Down from the minotaur lair I made it to a level that was just Maze, so I decided now was a good time to try mapping it (especially since I suspected I was dropped into a “regular” section and not randomly dropped somewhere).

The “long passage” to the right indicates things are likely a bit off, and the layout is made doubly weird by the southwest corner, where I realized when going south I wasn’t walking in a new location but rather teleported to an old one (I could confirm by dropping objects in those places and looping back around). More than that, the teleporting happens to at least two different rooms! The “depending on circumstances” from the manual about passages going to different places is coming to bite me here, since the circumstances as to why it goes to destination X vs. Y are very unclear; even if it turns out the choice is made by some object I’m holding, is that choice of object itself random, or is there some clear system of navigation I can use here?
Here the property wasn’t too painful, but on a later attempt to loop back to the minotaur lair I found one exit that had given me progress before suddenly teleported me instead.

That is, going east from the Dark Chamber normally is the path to the lair, but I got zapped to the maze instead for no apparent reason.
I decided before trying to finish my play session I needed to try getting the first spell, that is, getting the food and mushroom as suggested in the manual and finding the spell room on the first floor. I failed even at this.
You see, I first made reloaded my save game where I made it down to the maze with a mushroom. I had found that you could JUMP PIT in the northwest corner to escape, and after some more convoluted pathing ran back up to the first floor. I didn’t have the food yet, but it had already generated on the first floor so I’d figure it’d be an easy matter of grabbing it and finally getting a puzzle solved. No dice.
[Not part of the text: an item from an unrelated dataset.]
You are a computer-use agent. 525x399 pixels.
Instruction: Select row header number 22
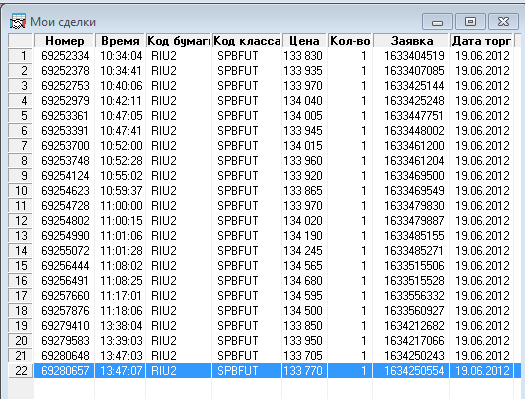coord(21,371)
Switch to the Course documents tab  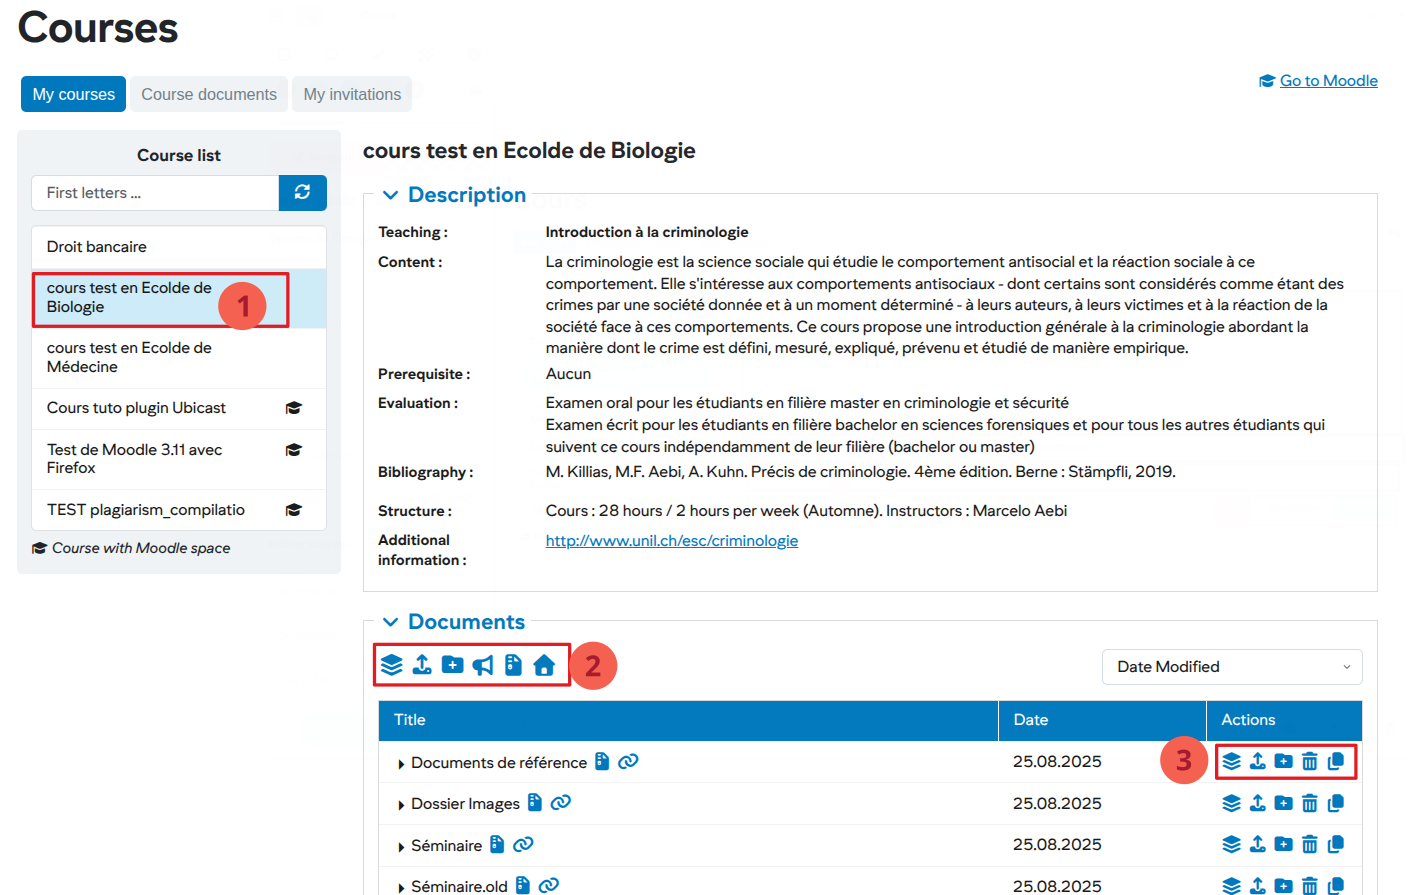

I had lingered too long mapping: now nearly every passage I tried was blocked! The earthquakes that had been happening as I was playing, in real time, slowly were closing the map off, and it was impossible to continue. The earthquakes mean that the game is completely real-time, not just semi real-time; that is, it isn’t just speed in individual rooms that matters (like outrunning the fog) but over the entire game. Typing fast is going to be required.
I took another run, this time grabbing the food quickly and making a beeline for the third floor (which seems to always be where the mushroom is) but then I couldn’t get out! This was a variant where I couldn’t enter the lair (for reasons I already explained) and another passage going up that seemed to be a straight shot to the first floor had a “strong magic” that kept pushing me out. I eventually could get to the first floor but not while also holding the mushroom (as the magic knocked it out of my hands).
Even using an explicit hint from the manual as to what to do first, I haven’t yet been able to accomplish the task! I’m still going to avoid looking at the walkthrough (I need to try mapping the stranger parts of the maze first) but I predict it will almost be inevitable at some point.